Adversarial Training is a proven defense strategy against adversarial malware. However, generating adversarial malware samples for this type of training presents a challenge because the resulting adversarial malware needs to remain evasive and functional. This work proposes an attack framework, EGAN, to address this limitation. EGAN leverages an Evolution Strategy and Generative Adversarial Network to select a sequence of attack actions that can mutate a Ransomware file while preserving its original functionality. We tested this framework on popular AI-powered commercial antivirus systems listed on VirusTotal and demonstrated that our framework is capable of bypassing the majority of these systems. Moreover, we evaluated whether the EGAN attack framework can evade other commercial non-AI antivirus solutions. Our results indicate that the adversarial ransomware generated can increase the probability of evading some of them.

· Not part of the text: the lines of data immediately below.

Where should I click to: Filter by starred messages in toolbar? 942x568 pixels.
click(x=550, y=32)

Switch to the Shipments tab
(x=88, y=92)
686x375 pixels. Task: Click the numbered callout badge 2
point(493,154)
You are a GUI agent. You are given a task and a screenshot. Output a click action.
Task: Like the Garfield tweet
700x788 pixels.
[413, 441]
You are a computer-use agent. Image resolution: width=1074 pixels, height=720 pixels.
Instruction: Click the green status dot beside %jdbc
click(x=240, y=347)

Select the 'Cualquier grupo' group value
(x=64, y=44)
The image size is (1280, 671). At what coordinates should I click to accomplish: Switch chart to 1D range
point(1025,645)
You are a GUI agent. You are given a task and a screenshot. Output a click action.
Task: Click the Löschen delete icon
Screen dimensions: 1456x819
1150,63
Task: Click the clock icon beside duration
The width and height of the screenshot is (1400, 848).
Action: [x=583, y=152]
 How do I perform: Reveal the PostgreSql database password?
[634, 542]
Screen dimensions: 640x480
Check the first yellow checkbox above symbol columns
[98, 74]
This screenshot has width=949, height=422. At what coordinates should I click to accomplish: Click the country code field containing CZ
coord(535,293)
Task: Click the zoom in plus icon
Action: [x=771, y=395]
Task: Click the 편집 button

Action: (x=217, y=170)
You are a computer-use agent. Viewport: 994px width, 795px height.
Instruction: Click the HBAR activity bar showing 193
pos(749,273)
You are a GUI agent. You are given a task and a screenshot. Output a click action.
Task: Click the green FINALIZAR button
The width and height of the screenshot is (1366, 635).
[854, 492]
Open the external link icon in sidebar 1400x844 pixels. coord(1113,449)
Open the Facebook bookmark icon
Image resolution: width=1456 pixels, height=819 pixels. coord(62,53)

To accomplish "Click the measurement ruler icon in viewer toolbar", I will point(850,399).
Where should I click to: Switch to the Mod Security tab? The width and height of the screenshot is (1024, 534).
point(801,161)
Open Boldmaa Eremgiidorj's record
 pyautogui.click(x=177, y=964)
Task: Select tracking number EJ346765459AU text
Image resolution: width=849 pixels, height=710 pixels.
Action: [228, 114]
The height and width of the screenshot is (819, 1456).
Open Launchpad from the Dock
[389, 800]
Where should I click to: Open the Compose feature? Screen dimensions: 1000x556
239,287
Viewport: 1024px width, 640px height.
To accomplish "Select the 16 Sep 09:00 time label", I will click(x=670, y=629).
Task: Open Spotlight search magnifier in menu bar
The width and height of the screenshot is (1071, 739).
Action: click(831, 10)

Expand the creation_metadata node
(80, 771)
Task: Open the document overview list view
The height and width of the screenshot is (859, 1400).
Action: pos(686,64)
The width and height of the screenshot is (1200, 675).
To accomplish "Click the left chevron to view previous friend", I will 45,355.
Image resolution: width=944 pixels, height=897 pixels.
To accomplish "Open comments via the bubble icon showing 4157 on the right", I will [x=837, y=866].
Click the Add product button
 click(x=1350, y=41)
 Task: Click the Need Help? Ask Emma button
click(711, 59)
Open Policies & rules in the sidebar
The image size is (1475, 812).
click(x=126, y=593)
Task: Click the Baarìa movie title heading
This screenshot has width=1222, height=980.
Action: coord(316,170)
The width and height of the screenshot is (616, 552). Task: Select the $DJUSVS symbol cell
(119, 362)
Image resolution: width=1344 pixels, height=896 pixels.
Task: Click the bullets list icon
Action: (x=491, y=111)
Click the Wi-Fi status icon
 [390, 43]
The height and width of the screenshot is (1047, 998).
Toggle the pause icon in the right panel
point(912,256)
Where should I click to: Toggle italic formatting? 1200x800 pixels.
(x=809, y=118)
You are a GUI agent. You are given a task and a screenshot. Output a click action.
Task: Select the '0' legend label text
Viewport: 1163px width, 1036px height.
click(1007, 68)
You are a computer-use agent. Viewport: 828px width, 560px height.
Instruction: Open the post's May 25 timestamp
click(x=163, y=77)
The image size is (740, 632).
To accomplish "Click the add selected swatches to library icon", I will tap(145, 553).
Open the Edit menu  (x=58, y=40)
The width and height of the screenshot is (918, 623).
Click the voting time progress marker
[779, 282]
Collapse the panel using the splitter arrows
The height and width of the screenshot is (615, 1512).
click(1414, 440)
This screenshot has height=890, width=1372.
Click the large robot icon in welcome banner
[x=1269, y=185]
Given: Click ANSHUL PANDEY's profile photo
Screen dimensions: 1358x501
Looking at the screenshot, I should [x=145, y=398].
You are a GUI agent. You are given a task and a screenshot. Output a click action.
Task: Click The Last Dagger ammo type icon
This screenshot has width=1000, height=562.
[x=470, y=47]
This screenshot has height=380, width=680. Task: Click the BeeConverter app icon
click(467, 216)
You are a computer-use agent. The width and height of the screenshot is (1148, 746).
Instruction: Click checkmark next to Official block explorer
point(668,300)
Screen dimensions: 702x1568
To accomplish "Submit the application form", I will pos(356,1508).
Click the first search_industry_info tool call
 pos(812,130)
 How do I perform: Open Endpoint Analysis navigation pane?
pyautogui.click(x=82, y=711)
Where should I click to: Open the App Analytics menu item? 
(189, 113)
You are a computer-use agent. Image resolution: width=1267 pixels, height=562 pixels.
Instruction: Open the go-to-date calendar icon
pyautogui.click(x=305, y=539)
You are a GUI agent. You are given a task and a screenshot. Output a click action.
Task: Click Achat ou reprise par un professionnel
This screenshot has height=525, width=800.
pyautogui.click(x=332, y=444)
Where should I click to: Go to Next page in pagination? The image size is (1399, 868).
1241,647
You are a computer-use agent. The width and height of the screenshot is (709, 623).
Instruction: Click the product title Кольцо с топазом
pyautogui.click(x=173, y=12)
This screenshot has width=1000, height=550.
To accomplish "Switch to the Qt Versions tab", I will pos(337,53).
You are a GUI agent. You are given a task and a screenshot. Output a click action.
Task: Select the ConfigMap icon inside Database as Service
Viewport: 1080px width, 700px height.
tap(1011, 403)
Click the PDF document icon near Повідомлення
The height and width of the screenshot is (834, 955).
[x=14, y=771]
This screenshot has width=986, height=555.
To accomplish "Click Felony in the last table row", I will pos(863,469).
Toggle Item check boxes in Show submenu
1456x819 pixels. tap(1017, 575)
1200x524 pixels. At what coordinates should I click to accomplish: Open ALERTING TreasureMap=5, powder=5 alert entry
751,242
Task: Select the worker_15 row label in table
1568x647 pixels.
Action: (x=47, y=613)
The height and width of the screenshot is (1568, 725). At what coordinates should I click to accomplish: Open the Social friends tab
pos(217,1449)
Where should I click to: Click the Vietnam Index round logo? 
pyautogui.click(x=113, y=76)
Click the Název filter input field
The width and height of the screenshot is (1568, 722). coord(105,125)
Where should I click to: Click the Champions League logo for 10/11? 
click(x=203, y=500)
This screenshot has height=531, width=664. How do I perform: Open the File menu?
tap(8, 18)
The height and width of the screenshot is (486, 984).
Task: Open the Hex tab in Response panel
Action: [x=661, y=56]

翻译：摘要：对抗训练是一种已被验证的针对对抗性恶意软件的防御策略。然而，生成用于此类训练的对抗性恶意软件样本仍是一项挑战，因为生成的对抗性恶意软件需要同时保持规避性和功能性。本研究提出了一种攻击框架EGAN以解决这一局限性。EGAN利用进化策略和生成对抗网络来选择一系列攻击动作，从而在保留勒索软件原始功能的同时对其文件进行变异。我们在VirusTotal平台上列出的主流AI驱动商业防病毒系统上测试了该框架，结果表明该框架能够绕过其中绝大多数系统。此外，我们还评估了EGAN攻击框架能否规避其他非AI商业防病毒解决方案。实验结果显示，生成的对抗性勒索软件能够提高对其中部分系统的规避概率。